Sitting in a circle among the students on the grass of the Rooiplein is a new visual redress artwork. “The Circle”, as it is called, consists of influential women, past and present, who have had a significant impact on South Africa. Among the women chosen are: wheelchair tennis star, Kgothatso Montjane,and Dope Saint Jude, a contemporary queer rapper.
Stephané Conradie, a lecturer at Stellenbosch University (SU), and Rene Jooste, a project manager at SU, were two of the main executors for the artwork. Conradie, who is the creative director of the project, had the idea for the installation last year.
“I came up with the idea conceptually for an initial proposal for a different visual redress project,” she said, “it was then chosen and approved.”
“We decided that the artwork needed a personality, so we decided on influential women,” Jooste added.
Students can interact with the sculptures, whether it is sitting within the circle itself or around it. “The artwork’s aim is to collaborate with the students, to be in a conversation with them,” Conradie said.
“There are no rules when it comes to interacting with the installation,” Conradie said.
“The gaps between each sculpture is measured to fit wheelchairs in between, and the process of installing them is underway,” Jooste added. “We wanted to be able to include everyone.”
“The installation is meant to be in a seated position so it feels as though students can have a conversation with the artwork, as though they would with their friends on campus,” Conradie said.
The project’s medium, which is steel, was inspired by the Nelson Mandela artwork outside of the Stellenbosch town hall. Jooste, the project manager, said the artwork cost a total of R250 000.
“It was a collaborative effort between the visual arts department, transformation office, directors management team and facilities management,” said Conradie.

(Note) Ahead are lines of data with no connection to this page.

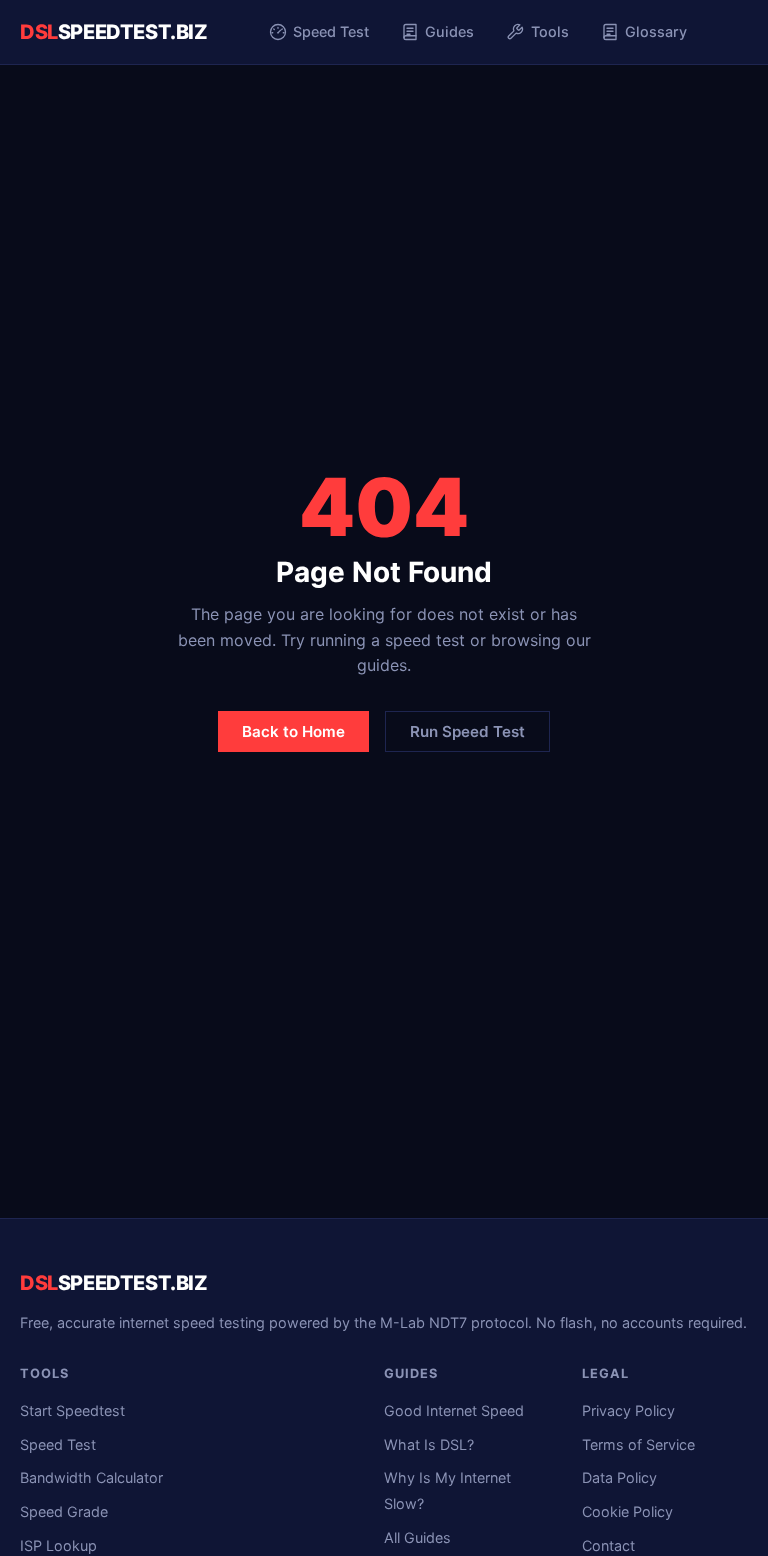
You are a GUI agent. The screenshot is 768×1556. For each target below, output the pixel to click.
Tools (550, 31)
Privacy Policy (628, 1410)
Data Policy (619, 1477)
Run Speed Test (467, 731)
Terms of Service (638, 1444)
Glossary (656, 31)
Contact (608, 1545)
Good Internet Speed (454, 1410)
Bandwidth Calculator (91, 1477)
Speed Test (331, 31)
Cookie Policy (627, 1511)
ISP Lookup (58, 1545)
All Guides (417, 1537)
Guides (449, 31)
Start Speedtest (72, 1410)
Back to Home (293, 731)
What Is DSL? (429, 1444)
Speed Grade (64, 1511)
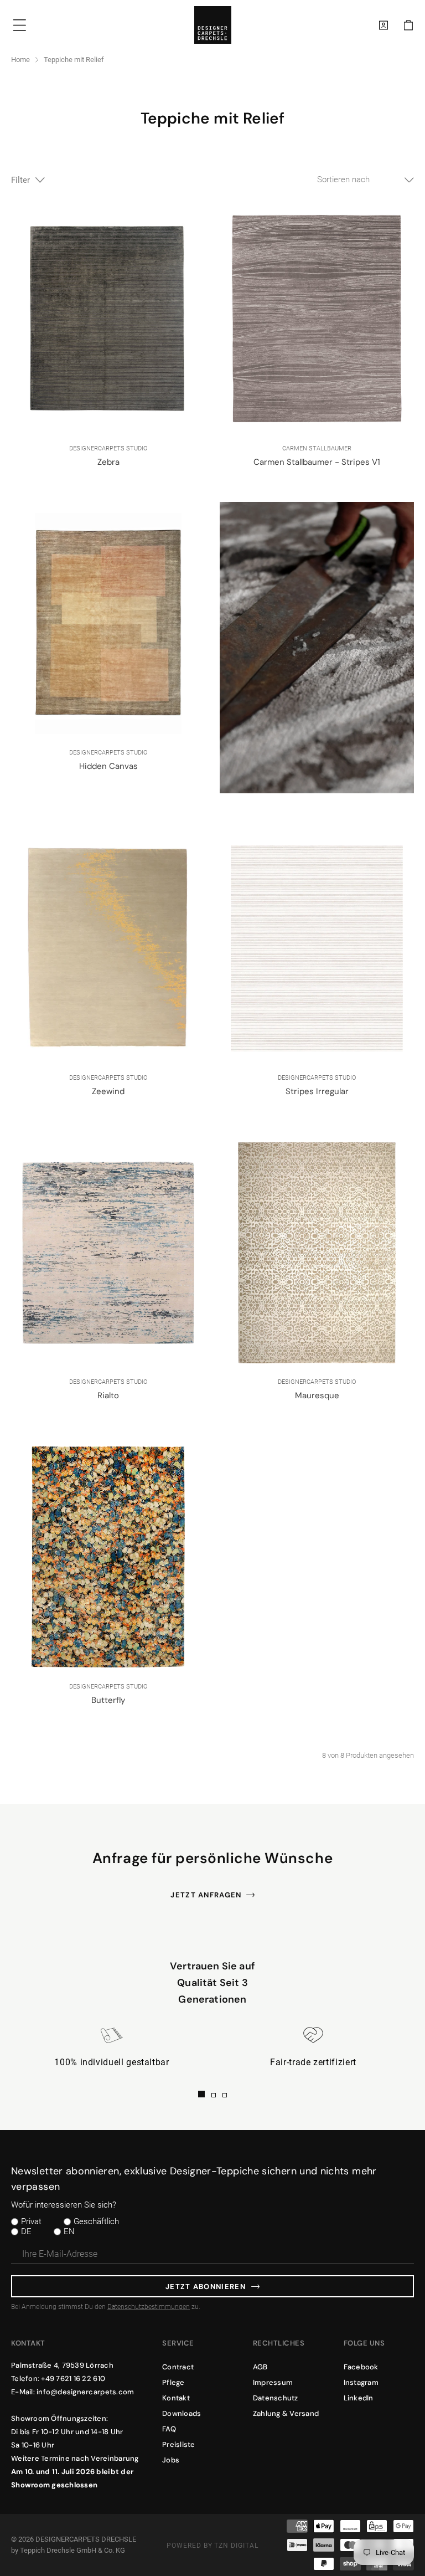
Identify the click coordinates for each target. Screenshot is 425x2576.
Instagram (361, 2382)
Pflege (173, 2382)
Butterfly (108, 1700)
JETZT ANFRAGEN (205, 1895)
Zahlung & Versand (286, 2413)
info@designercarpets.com (85, 2392)
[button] (408, 25)
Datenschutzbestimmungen (148, 2307)
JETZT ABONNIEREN (205, 2286)
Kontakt (176, 2398)
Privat (31, 2221)
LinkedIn (359, 2398)
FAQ (169, 2429)
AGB (260, 2367)
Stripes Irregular (317, 1091)
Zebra (108, 462)
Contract (178, 2367)
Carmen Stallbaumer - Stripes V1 (316, 462)
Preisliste (178, 2444)
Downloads (181, 2413)
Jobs (170, 2460)
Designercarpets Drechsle (85, 2539)
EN (69, 2231)
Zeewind (108, 1091)
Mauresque (317, 1395)
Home (20, 59)
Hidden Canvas (108, 766)
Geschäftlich (96, 2221)
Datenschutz (275, 2398)
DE (26, 2231)
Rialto (108, 1395)
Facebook (361, 2367)
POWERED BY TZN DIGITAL (212, 2545)
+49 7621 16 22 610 (73, 2378)
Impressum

“Originally, it was planned to be finished by January, but some of the women who were chosen have passed away, so it was quite a process to get in contact with family to receive permission,” said Jooste. “It has to go through many chains of approval, so it delays the process.”
Final touches are being made, with a rust effect being done on the sculptures and grass being played over the steel frame, as well as a plaque being installed. The aim is to finish the artwork within the next two weeks.